History of Scrum

Scrum was first introduced by Hirotaka Takeuchi and Ikujiro Nonaka in the 1986 Harvard Business Review article, “The New New Product Development Game”.

In their 1991 book, The Knowledge Creating Company, the pair argued that Scrum is, “especially good at bringing about innovation continuously, incrementally and spirally”, leading to a form of organisational knowledge creation.

The term Scrum comes from Rugby, whereby the whole process is performed by a single cross-functional team, across multiple phases trying to move the ball forward as a unit. Commercial product development benefits from an increase in speed and flexibility.

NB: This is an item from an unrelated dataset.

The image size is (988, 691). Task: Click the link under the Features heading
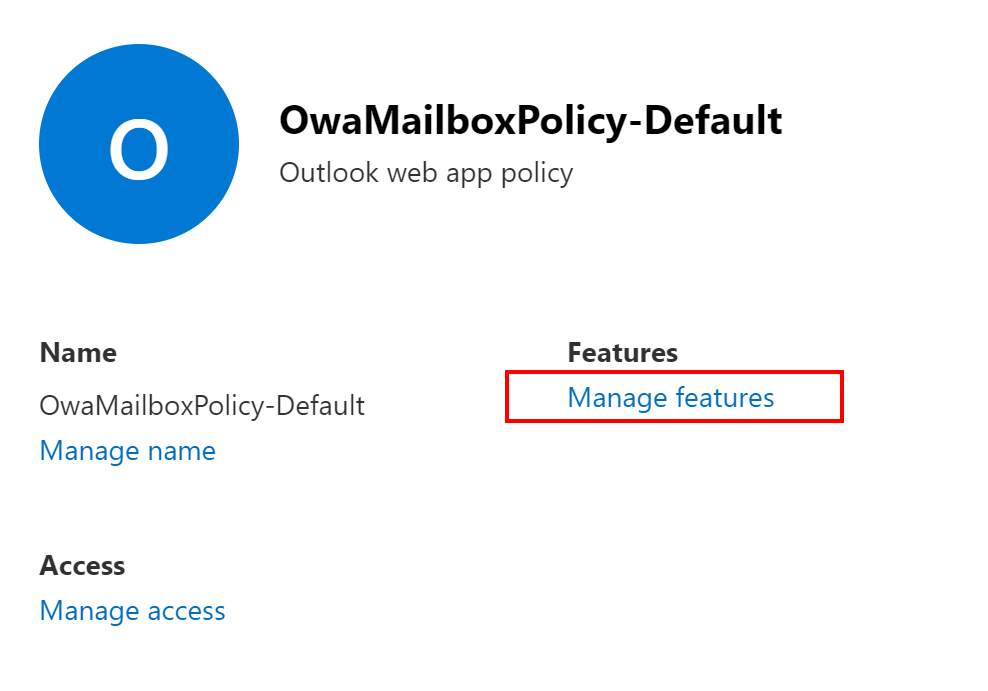[x=670, y=398]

Ken Schwaber popularised Scrum at Advanced Development Methods during the early 90s, so too did Jeff Sutherland, John Scumniotales and Jeff McKenna, at Easel Corporation.

Sutherland and Schwaber teamed up in 1995 to present the framework at the Business Object Design and Implementation Workshop in Austin, Texas. Sutherland and Schwaber continued to collaborate and develop the framework based on experience and learned best practice.

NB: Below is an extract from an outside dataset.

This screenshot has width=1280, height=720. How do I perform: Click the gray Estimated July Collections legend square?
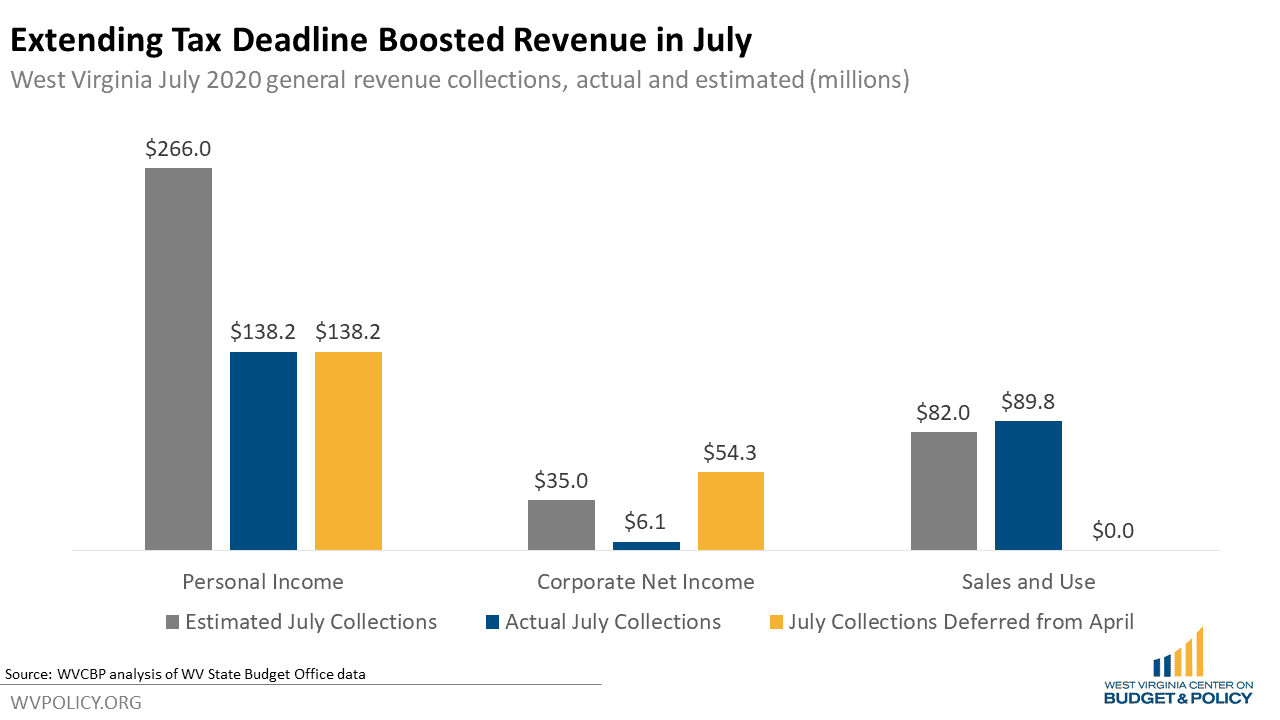(x=173, y=621)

Mike Beedle joined Schwaber in 2001, to produce Agile Software Development with Scrum. A key approach of Scrum is to bring the decision-making power to those delivering the product, not being blocked waiting for decisions from senior authority.

The Scrum Alliance was founded in 2002 by Schwaber, this included the Certified Scrum accreditation series. Schwaber later moved on from Scrum Alliance and created scrum.org which runs the Professional Scrum accreditation series

The Scrum Guide was published in 2009 and is widely considered the official definition of Scrum. The Kanban Guide for Scrum Teams (2018), expands on the definition further.